11.5.5 The STO shall be requested by the batting team captain, batting team coach or either batter at the wicket by notifying one of the two on field umpires or the fourth umpire
I guess that it’s much easier for the batters to signal to the umpires. What if the coach decides it? How does he communicate that? That could be a bit tricky with all those pyrotechnics going off. Can’t really see Darren Lehmann sprinting onto the field at the Gabba to signal an STO to the umpires. What if he isn’t seen in time? This is getting tricky now, let’s read on.
11.5.5.1 For the request to be considered for the calling of the STO by the umpire at the completion of the over in progress, the request must be made prior to the bowler commencing his run up or if he has no run up, his bowling action for the final ball of the over in progress
The bowler not having a run up? Even Phil Tufnell, the least athletic cricketer ever to grace a cricket field, had a run up. It wasn’t a huge run up for sure; more of a jaunty little skip towards the crease that was clearly a precursor for Strictly Come Dancing. However, it was a run up. Perhaps the legislators are trying to stop a contrived, Greg Chappell-esque attempt to circumvent the rules? Such as carrying Rashid Khan on your shoulders to the bowling crease and then slinging him, like a trebuchet, towards the awaiting batter?
11.5.5.2 If the batting side does not request the STO by the 12.5 over mark then it will be taken at the end of the 13th over.
There will be room for cynical marketing whether the two captains agree to it, or not. Perhaps cricket could borrow from baseball and its ‘seventh-inning stretch’ ritual. Ideal time to create a song, much in the same vein as ‘C’mon Aussie C’mon’, but with even more sponsor-inspired enthusiasm.
For sake of clarity, no other team representative is permitted to request the time out.
Err, OK…the mascot is not allowed. So, don’t even try it.
11.5.6 The umpires shall call and signal the STO by tapping a raised wrist at the time the STO is requested, and at the beginning of the STO.
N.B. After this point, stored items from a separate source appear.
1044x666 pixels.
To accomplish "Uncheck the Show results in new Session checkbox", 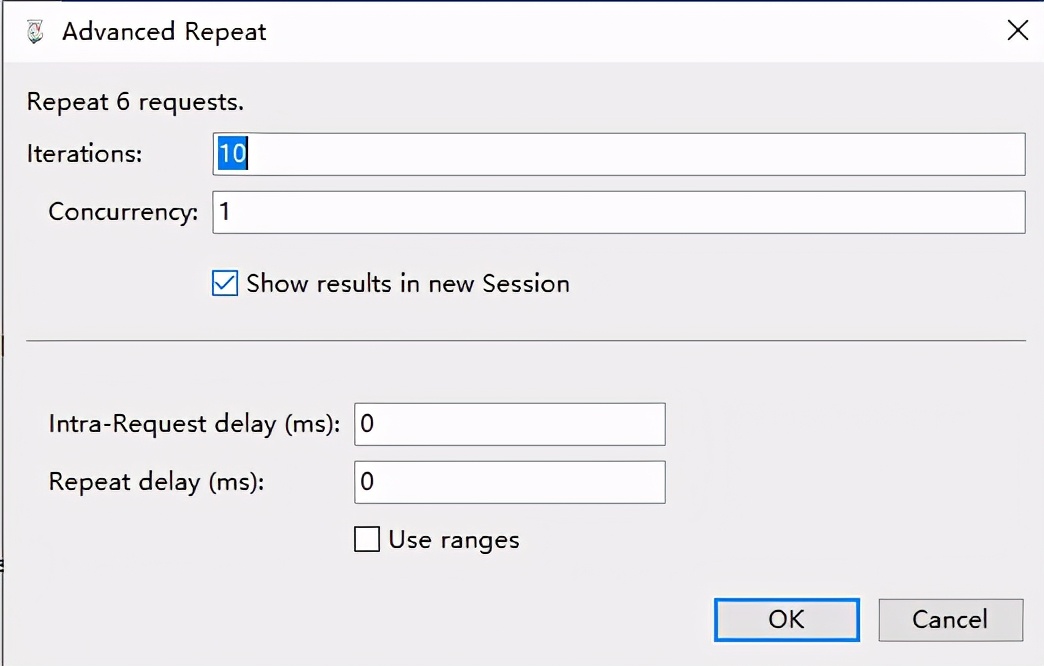I will pyautogui.click(x=225, y=284).
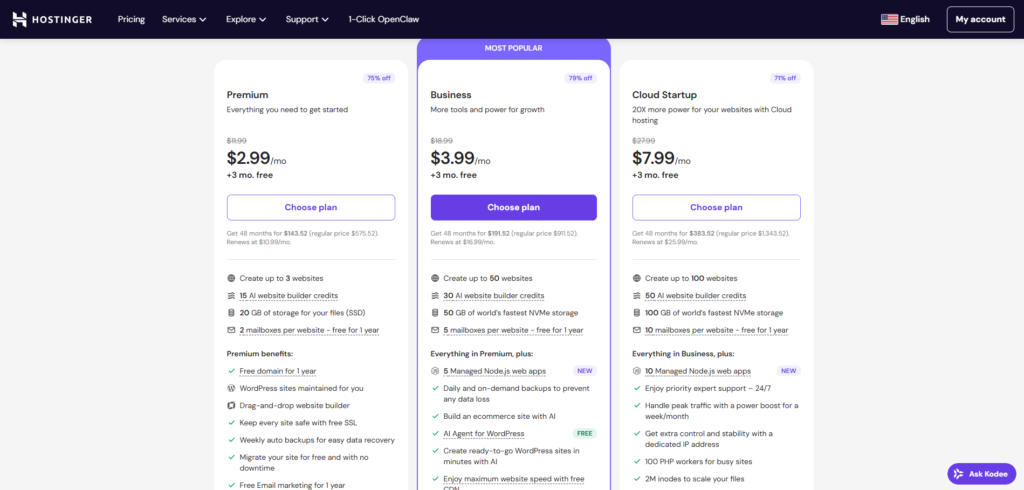Expand the Services dropdown menu

point(184,19)
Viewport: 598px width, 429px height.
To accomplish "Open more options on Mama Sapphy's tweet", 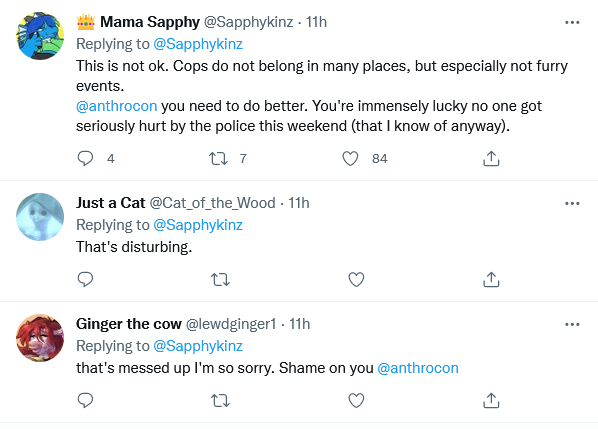I will [x=572, y=22].
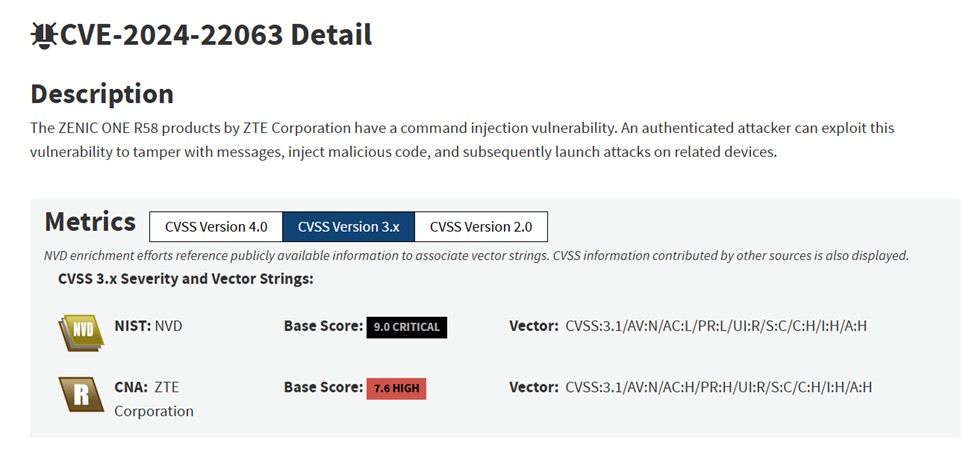Click 'CVSS 3.x Severity and Vector Strings' label
The image size is (975, 449).
[x=186, y=279]
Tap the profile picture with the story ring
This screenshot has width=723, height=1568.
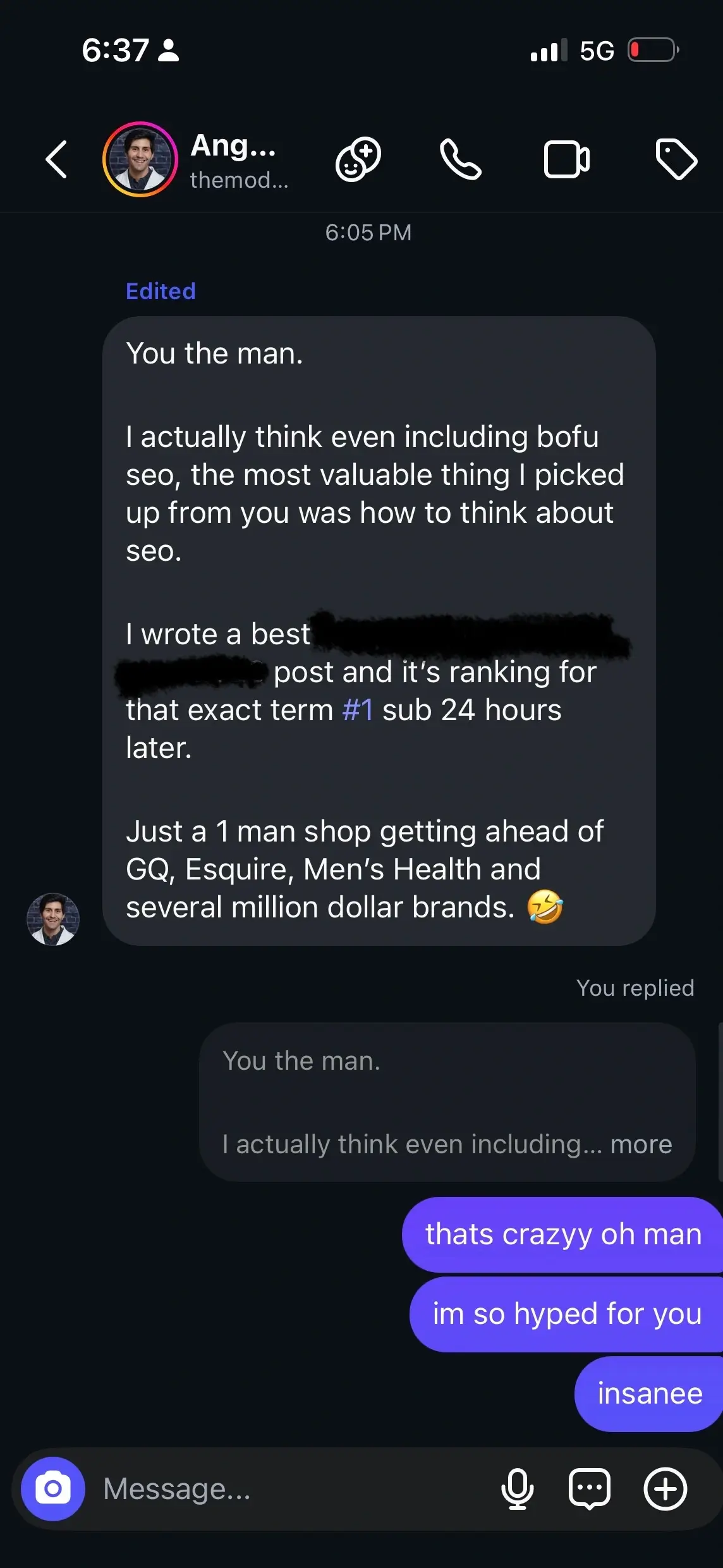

The signal from the umpires to mark the time out is to gesture like a disapproving schoolteacher waiting at the gates for those who missed the bus or couldn’t get out of bed. Another great marketing opportunity – the ‘Official Watch Partner’, because that’s what they would be called, would provide wristwatches for the umpires. If the supplier made the watch faces large enough, for their logos to be visual on cameras, it could double for some sort of arm guard protection. Bruce Oxenford would be all over one of those.
11.5.7 For any innings reduced to 15 overs or less, no STO will be available.
Don’t worry potential partners that is what the rain break filler section is for. The other message to take from this is that teams aren’t strategic in less than 16 overs. Wait, that is 96 balls…maybe the ECB’s plan IS to bring a game to the masses while not losing the strategic element. Add another four balls, and we’re there.
So, there we have the rules of the Strategic Time Out for this year’s BBL. The conclusion is that we have a period of time for teams to re-group; reset the game plan or finely tune to maximise the game position. Honest. If not, don’t fret because the STO will gone in 90 seconds.